Day Five - Tuesday
This morning I was in theatre with my supervisor. The first case was a very large lady, on whom there were no veins visible at the wrist or indeed anywhere on the forearms. Thus I git to see a recent development - the use of ultrasound in anaesthesia - to locate the vein before putting the cannula into the vein. All in all it meant that it took about 90 minutes just to anaesthetise the patient and get them onto the operating table. there was also an issue of whether the lady would be too heavy for the operating table.
This gave my supervisor a nice opportunity to give me a tutorial on obesity, its effects on body systems, and the difficulty it causes in operations. We then went on to cover fluid balance and blood products and transfusion.

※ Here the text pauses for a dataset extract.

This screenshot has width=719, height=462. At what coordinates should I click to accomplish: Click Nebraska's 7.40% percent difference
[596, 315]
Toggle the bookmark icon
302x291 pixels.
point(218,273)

In the afternoon, I was with another SpR and we were again doing the plastic surgery list. These cases were thankfully more straightforward - some were as short as 30 minutes. The SpR explained a bit about the different types of anaesthetic drugs and also allowed me to do my first venflon.....sticking needles into people is quite scary....and also to put some of the airway tubes in. Apparently my main problem is one common to most students - I was too gentle and didn't push the tube hard enough. My venflon was also too hesitant and I wasn't confident enough pushing it in. I assume this confidence comes with the more that you do.
Day Six - Wednesday
Today I was in the emergency / trauma theatre which deals mainly in orthopaedics. There are two trauma theatres and I got to spend time in both theatres. I spent most of the day with the Duty SHO. Two of the cases today didn't have general anaesthetic (where they are put to sleep) but instead had a local block, which again is done under ultrasound. Both cases involved hand surgery. Thus the anaesthatist had to identify the brachial plexus of nerves in the top of the arm and inject the anaesthetic there to block the impulses coming up from the pain sensors in the hand / arm. I was very surprised at how the patients were so calm, oblivious to the procedures they were undergoing which all looked painful.
The regional block method takes longer than just putting the patient to sleep under a general anaesthetic but had less side effects, and less risk than the general anaesthetic would have.
I also got to see a hip screwing in the emergency orthopaedic theatre, which was a bit more brutal than I was expecting - orthopaedic surgeons do use tools which look too much like my school woodworking workshop.